Saved entries:
╔══

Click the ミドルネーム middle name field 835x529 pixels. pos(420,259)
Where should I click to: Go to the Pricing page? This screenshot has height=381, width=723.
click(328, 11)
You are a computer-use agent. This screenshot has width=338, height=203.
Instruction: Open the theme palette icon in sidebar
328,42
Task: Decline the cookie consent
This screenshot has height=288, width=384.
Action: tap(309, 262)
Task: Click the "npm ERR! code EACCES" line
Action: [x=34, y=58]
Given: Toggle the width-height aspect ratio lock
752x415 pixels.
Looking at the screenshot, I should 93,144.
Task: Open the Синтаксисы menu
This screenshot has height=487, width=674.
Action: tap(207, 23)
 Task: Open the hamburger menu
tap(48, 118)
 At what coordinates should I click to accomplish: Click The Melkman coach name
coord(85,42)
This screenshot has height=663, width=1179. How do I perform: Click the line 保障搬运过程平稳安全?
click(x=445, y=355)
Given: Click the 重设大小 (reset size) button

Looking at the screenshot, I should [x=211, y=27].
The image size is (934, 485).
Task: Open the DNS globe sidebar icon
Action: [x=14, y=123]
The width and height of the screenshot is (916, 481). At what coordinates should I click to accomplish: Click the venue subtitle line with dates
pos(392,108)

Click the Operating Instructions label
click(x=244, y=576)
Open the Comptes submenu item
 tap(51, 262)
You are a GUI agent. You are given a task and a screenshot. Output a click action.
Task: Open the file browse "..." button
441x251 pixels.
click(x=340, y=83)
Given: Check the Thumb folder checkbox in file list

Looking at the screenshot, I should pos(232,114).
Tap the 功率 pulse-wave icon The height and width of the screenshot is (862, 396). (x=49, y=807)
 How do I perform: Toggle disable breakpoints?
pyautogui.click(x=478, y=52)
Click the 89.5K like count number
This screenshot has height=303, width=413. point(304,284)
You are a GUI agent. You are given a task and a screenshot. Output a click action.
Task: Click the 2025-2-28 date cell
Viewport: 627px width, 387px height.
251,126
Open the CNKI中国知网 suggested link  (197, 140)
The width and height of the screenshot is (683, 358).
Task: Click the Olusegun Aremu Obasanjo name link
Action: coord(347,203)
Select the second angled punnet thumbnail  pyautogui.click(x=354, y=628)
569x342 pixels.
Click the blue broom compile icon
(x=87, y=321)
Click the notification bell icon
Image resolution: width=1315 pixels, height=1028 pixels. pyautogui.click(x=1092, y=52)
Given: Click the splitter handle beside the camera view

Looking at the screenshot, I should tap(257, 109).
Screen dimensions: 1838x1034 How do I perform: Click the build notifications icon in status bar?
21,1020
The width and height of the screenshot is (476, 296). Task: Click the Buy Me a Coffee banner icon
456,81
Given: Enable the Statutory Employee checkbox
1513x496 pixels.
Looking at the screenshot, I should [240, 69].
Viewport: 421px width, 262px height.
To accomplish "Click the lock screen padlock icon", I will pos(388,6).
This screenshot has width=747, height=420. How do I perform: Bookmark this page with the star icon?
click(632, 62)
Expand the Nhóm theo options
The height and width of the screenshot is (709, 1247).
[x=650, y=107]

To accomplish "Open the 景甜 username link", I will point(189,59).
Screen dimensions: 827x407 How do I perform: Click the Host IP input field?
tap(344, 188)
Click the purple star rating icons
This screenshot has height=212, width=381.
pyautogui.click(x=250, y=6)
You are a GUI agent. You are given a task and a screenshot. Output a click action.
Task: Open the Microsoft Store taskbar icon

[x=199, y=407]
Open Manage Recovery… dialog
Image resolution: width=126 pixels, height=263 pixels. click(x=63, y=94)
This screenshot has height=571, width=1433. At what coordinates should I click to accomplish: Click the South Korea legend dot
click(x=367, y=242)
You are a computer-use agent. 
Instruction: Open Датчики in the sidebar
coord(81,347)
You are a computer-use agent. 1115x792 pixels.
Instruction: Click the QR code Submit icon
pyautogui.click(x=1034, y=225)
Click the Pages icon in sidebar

╚══

[EXERCISE INSTRUCTIONS] Every line in the records above with the string "will" in it should be shown.

[TASK RESPONSE]
To accomplish "Click the lock screen padlock icon", I will pos(388,6).
To accomplish "Open the 景甜 username link", I will point(189,59).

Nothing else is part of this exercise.